Andre Shoumatoff stood in the large white truck, a row of bicycles hanging in the back, parked in a dirt lot near the summit of Guardsman Pass. He smiled and laid down a bold claim.

Shoumatoff is a co-founder of the recently opened bike rental shop, Park City Bike Demos. Its fleet of bicycles, he said, can be compared to only one thing: the world’s finest luxury sports cars.

"A Ferrari or a Lamborghini," he said, "is probably the right equivalent."

Most people would jump at the chance to take some of the most expensive cars in the world for a spin. Park City Bike Demos, Shoumatoff explained, is betting that bike enthusiasts will be just as eager to hit the pavement with the company’s bicycles.

The company’s fleet of road and mountain bikes — including bikes from companies such as Turner Suspension Bicycles and Felt Bicycles — represents the best the cycling industry has to offer, Shoumatoff said. Each mountain bike costs nearly $5,000, and some have high-tech carbon fiber wheels. The road bikes cost around $6,000 and feature electronic shifting, a technology that has swept through the highest levels of the industry.

"That’s what they use in the Tour de France," he said. "They’re just one small level down from the absolute, top-of-the-line Tour-level bikes. They’re probably equivalent to what would have been in the Tour about two years ago."

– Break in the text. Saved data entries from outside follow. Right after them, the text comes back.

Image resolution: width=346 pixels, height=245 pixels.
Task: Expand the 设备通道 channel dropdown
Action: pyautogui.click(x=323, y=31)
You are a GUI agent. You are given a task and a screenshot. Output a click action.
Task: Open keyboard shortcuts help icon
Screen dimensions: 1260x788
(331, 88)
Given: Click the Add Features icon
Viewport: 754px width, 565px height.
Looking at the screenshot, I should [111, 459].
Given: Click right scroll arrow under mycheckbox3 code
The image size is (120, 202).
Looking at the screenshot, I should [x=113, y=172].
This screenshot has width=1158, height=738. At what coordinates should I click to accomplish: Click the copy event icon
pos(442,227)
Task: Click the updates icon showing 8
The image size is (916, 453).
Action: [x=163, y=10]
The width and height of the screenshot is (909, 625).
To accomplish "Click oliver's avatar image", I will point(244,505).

Park City Bike Demos’ operation is simple. Customers call in advance and book bikes for predetermined amounts of time — a typical rental costs $90-$110 a day, Shoumatoff said. Then, all they have to do is wait. The company has two bike rental trucks, meaning they go to the customers, not the other way around.

"Because we’re mobile, we can be anywhere," he said. "We have two trucks that each fit 16 bikes, and 90 percent of the time, we’ll go meet our customers at their hotels, condos, or whatever. They enjoy the convenience of the delivery."

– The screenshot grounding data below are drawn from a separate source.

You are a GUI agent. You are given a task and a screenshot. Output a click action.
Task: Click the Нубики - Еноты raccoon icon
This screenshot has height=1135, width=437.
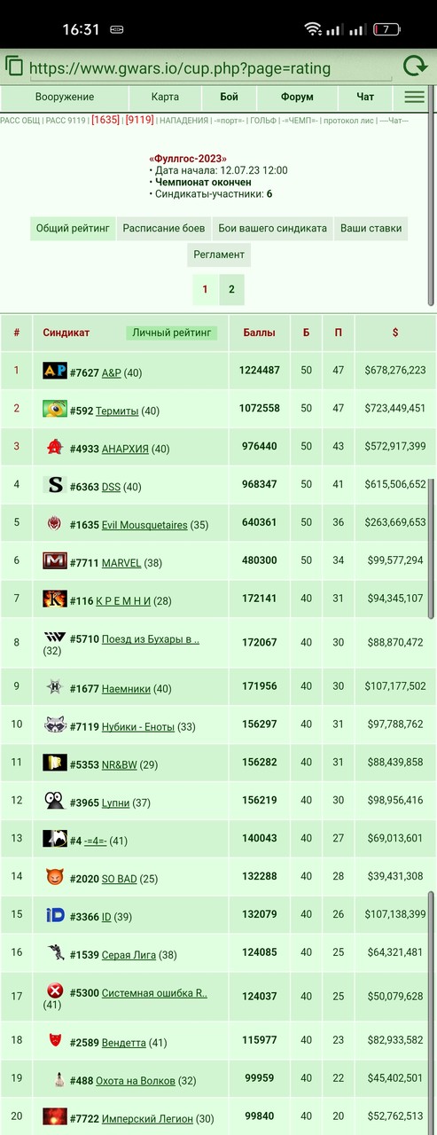click(55, 724)
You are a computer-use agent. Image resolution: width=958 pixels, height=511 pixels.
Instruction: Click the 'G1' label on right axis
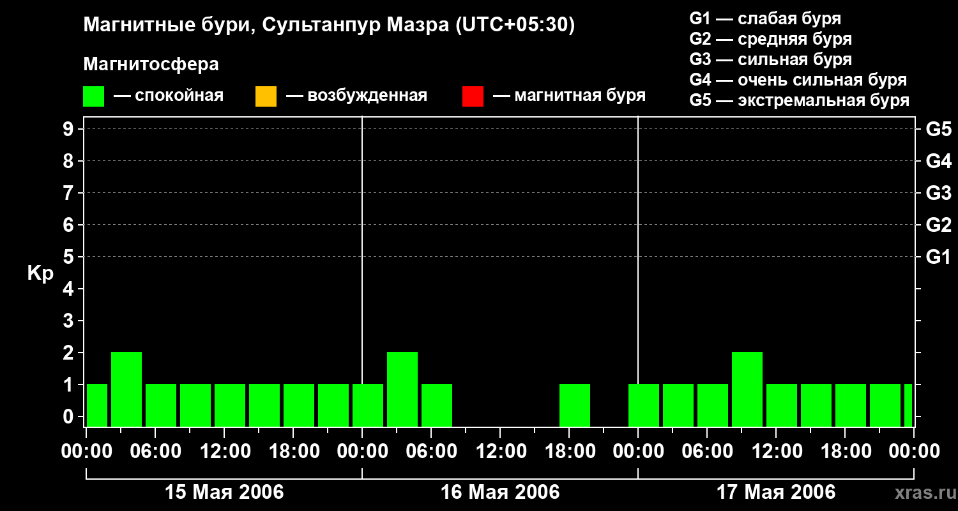(938, 257)
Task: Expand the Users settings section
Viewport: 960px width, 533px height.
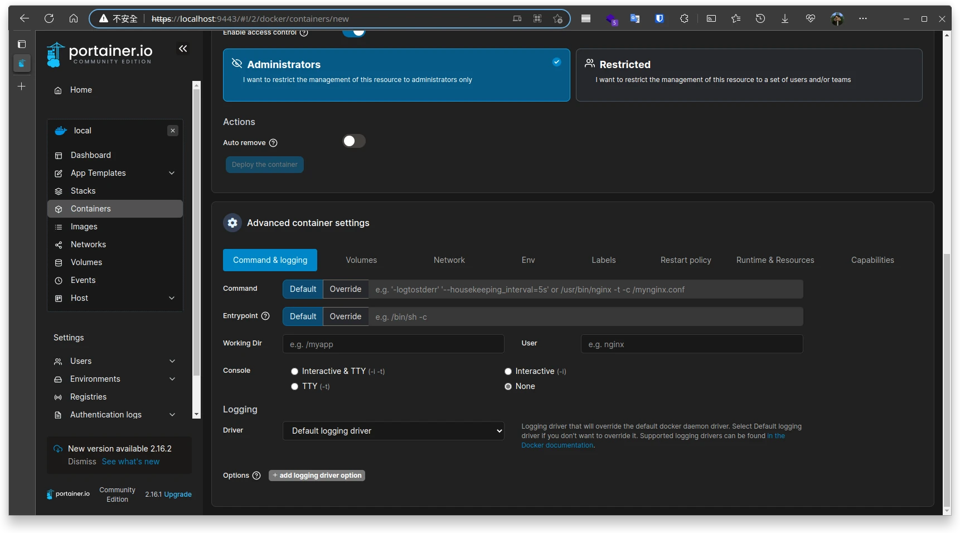Action: [172, 361]
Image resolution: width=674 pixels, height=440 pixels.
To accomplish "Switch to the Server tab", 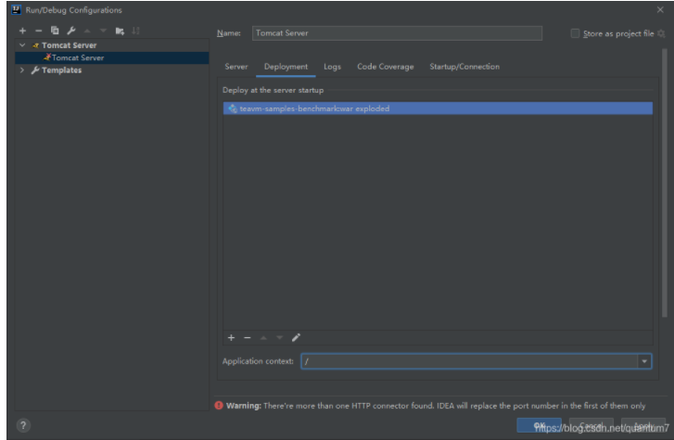I will coord(236,67).
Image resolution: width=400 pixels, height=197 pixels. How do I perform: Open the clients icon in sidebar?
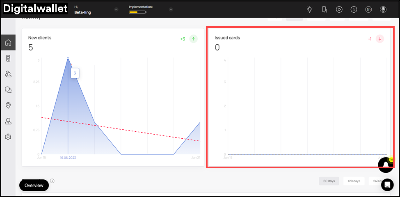tap(8, 74)
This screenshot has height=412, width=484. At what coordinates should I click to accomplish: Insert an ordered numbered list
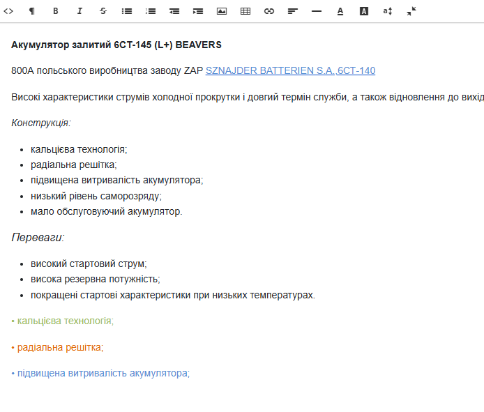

Many enthusiasts know exactly what kind of bikes they want when they contact Park City Bike Demos. But other customers need a little more guidance, and that’s where the expertise of the company’s staff comes in, Shoumatoff said. Each of the company’s four employees has more than a decade of experience, either within the industry or as a bicycle aficionado.

"That’s why we wanted to start the business in the first place," Shoumatoff said.

And if customers call in wanting to rent normal, non-premium bikes for the weekend? Park City Bike Demos refers them to other rental shops in town. Shoumatoff said the company only carries top-of-the-line bikes because it is trying to fill an important niche.

"Our goal is not to compete directly with other shops," he said. "It’s really to offer this specialty segment. Somebody looking at coming to Park City versus another destination, we find that if they’re a bicycle enthusiast, the first thing they’re looking at it, ‘What bike can I ride?’ So we want to give them a reason to come here."

Getting the company rolling hasn’t been easy, however. The founders first started seriously looking at opening the shop around the beginning of the year, and the goal was to be open by May. But setbacks delayed the opening until mid-June, and Shoumatoff has discovered that ensuring a flawless experience for customers is a 24-hour job.

"It’s been absolutely brutal," he said. "The logistics of opening what’s basically a bike shop on wheels has been very difficult and has taken and consumed a lot of time and energy. We had no idea that it would take this much."

Nonetheless, Park City Bike Demos is beginning to flourish, he said. The company rented out 25 bikes last month and has rented more than a dozen so far in July. And though it’s been time-consuming and difficult, turning a passion into a business has been rewarding for Shoumatoff and the rest of the company’s staff.

"It’s been quite fun," he said. "People say that when you turn your passion into your business, it can be a little overwhelming, but we haven’t found that to be the case yet. We’ve really enjoyed it."